Все это было неважно. Рената не сознавала сейчас даже смысл Винсентова письма и тем более смысл бумаги с водяными знаками, которая лежала в конверте вместе с письмом. Она как наяву слышала только его голос – эти нежные, чуть смущенные интонации.
Осознать же смысл произошедшего ей еще только предстояло.
Глава 8
Рената проснулась рано, и это было совершенно ни к чему. Поезд уходил только к вечеру – она собиралась взять билет на скоростной экспресс.
Так что незачем ей было рано просыпаться. Все равно предстояло как-то протянуть время до отъезда.
Рената боялась, что ночь в этой квартире окажется для нее тяжелой. Все-таки здесь даже стены были пронизаны воспоминаниями, которые теперь должны были бы восприниматься ею как мучительные.
Но ничего подобного она не чувствовала. Даже наоборот, всю ночь ей снилось что-то легкое и ласковое. Как слова Винсента в письме – ведь они тоже не доставили ей боли.

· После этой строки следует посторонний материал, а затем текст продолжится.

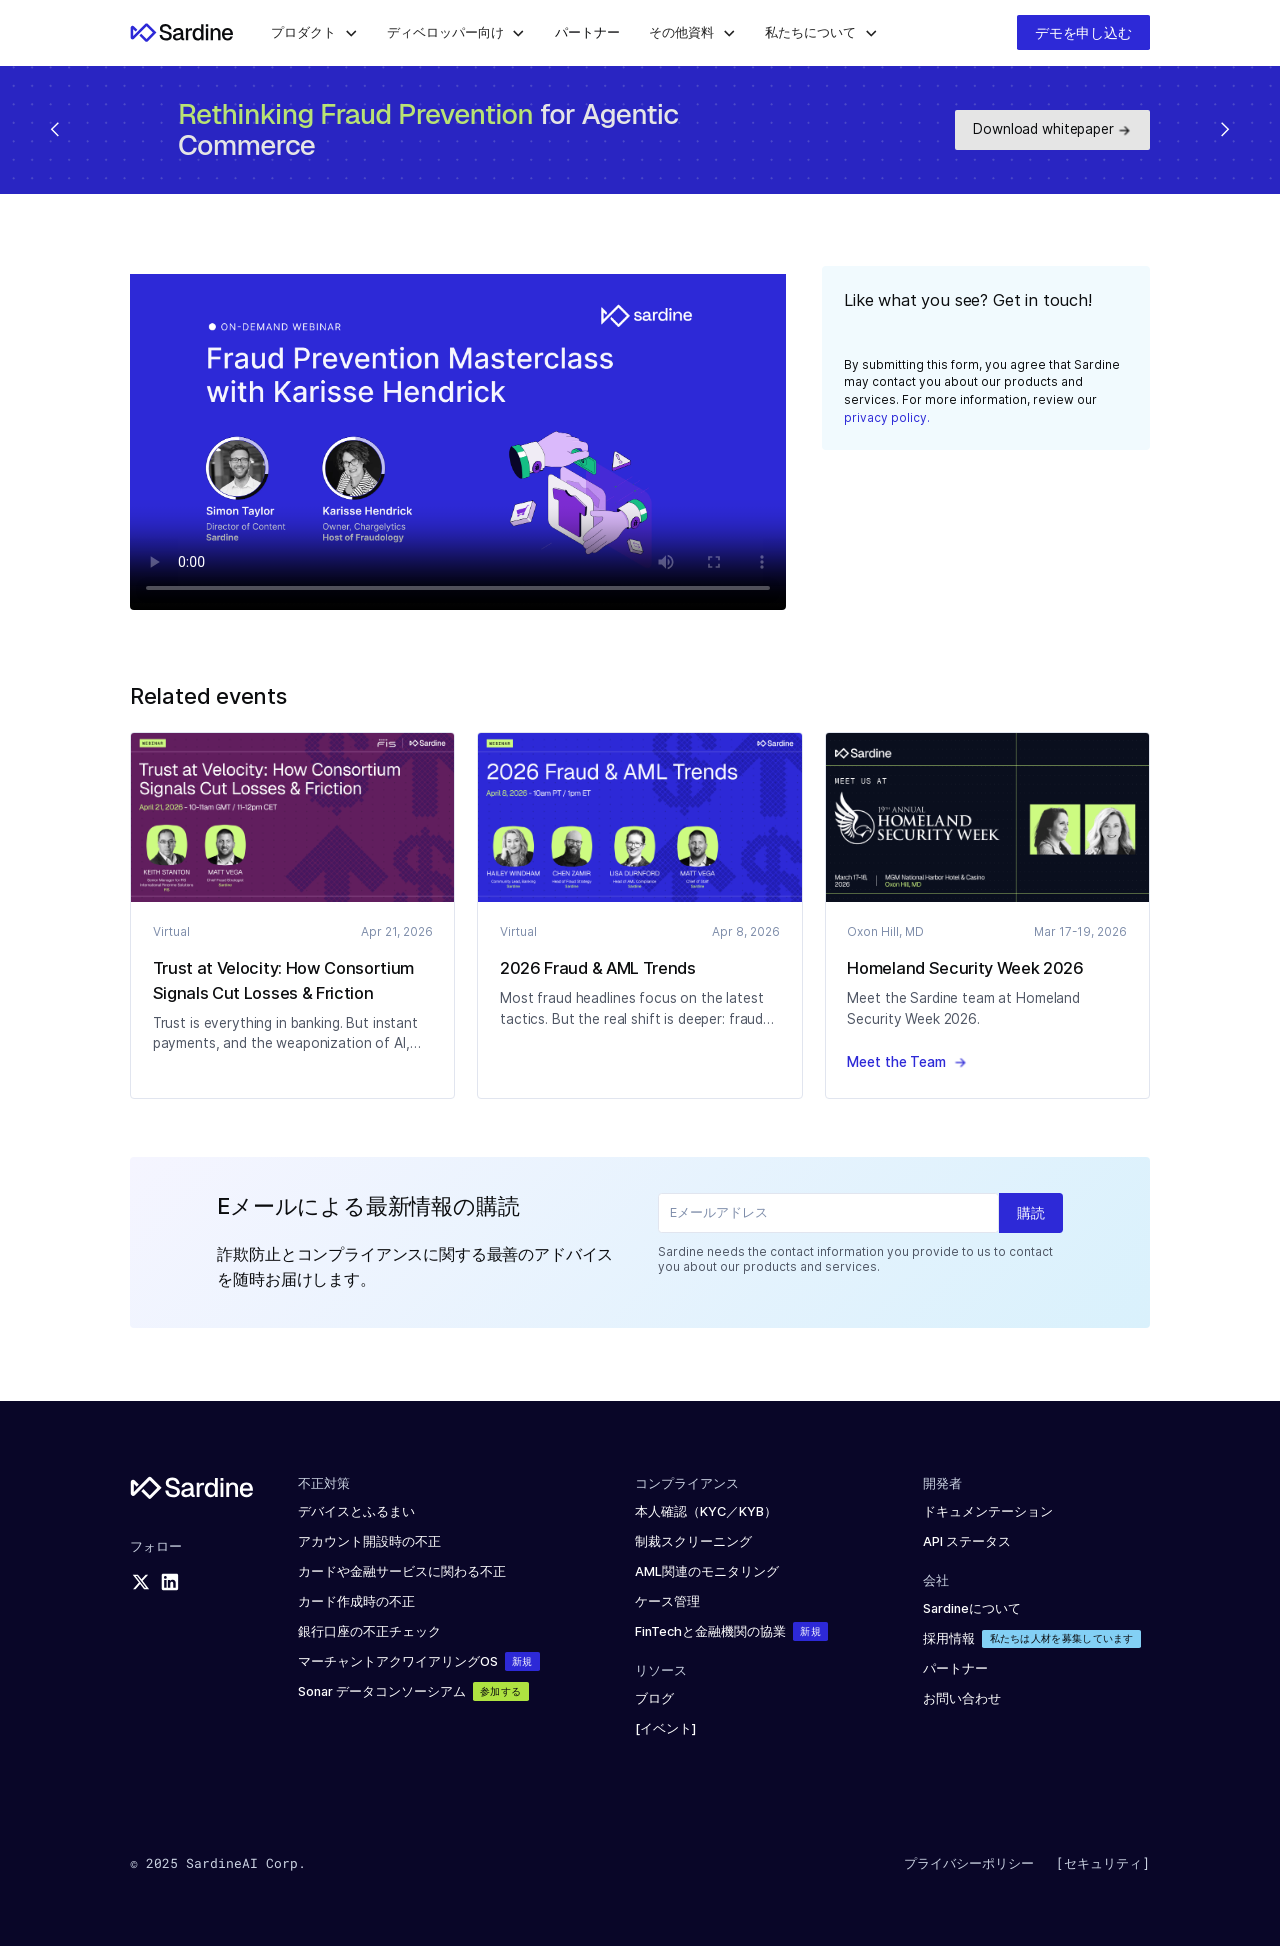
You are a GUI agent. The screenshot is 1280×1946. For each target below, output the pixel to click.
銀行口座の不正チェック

Рената снова зажмурилась, потянулась и попыталась вспомнить, что же было там, во сне. Вспомнить этого она не смогла, но не расстроилась, а только улыбнулась: потом вспомнится.
Раз уж предстояло как-то проводить время, лучше всего было выйти на улицу. День выдался солнечный, и ей явно полезна была сейчас такая прогулка. То есть не ей, конечно, а ребенку.

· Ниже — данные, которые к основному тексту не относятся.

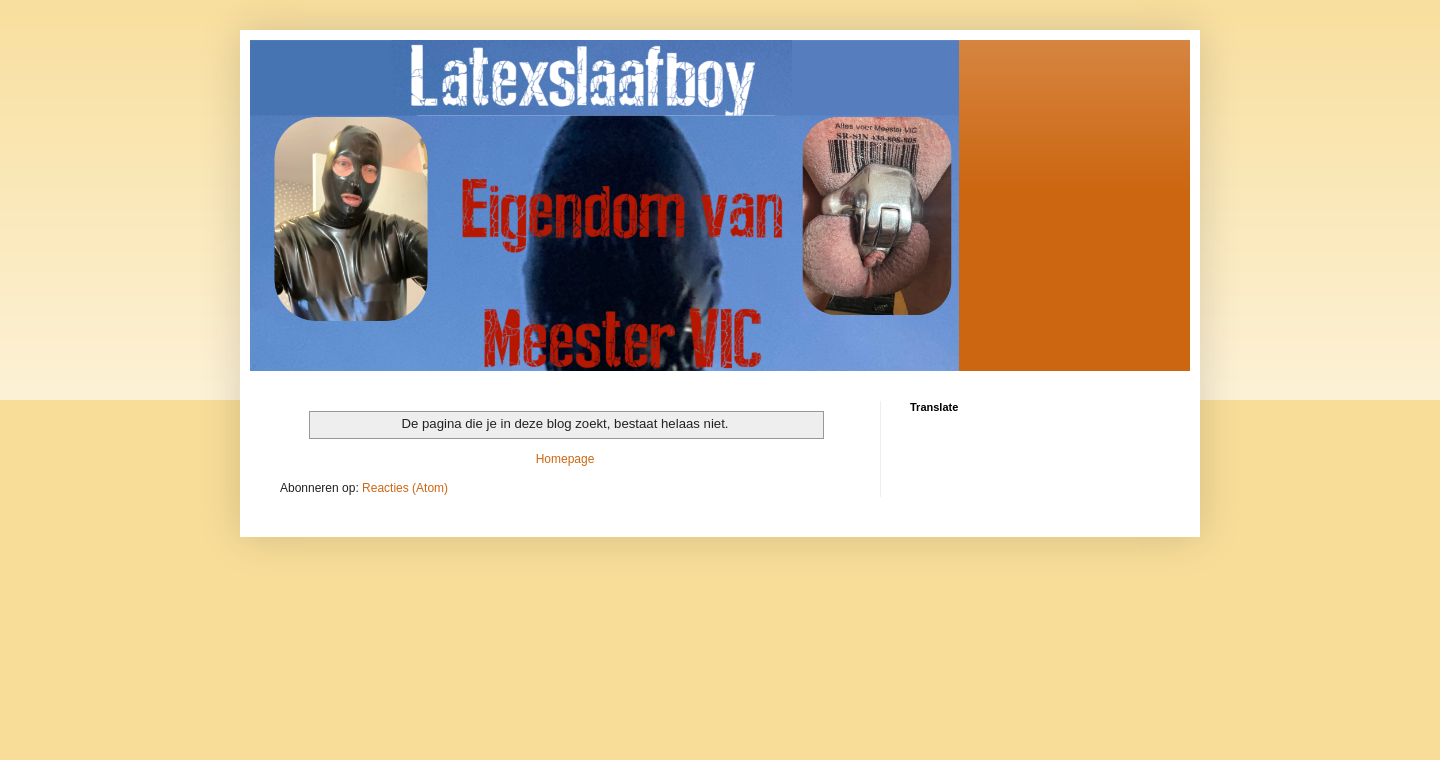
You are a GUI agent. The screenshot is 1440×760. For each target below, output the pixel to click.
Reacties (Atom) (405, 488)
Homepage (565, 459)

Ехать в центр города не хотелось, и она пошла в Братцевский парк, который находился рядом с домом. И это тоже было ново для нее – то, что она не боится идти туда одна, хотя они с Винсентом часто гуляли в этом парке, и его дорожки, его деревья были поэтому так же пронизаны воспоминаниями, как пронизаны ими были стены в их недолгом общем доме.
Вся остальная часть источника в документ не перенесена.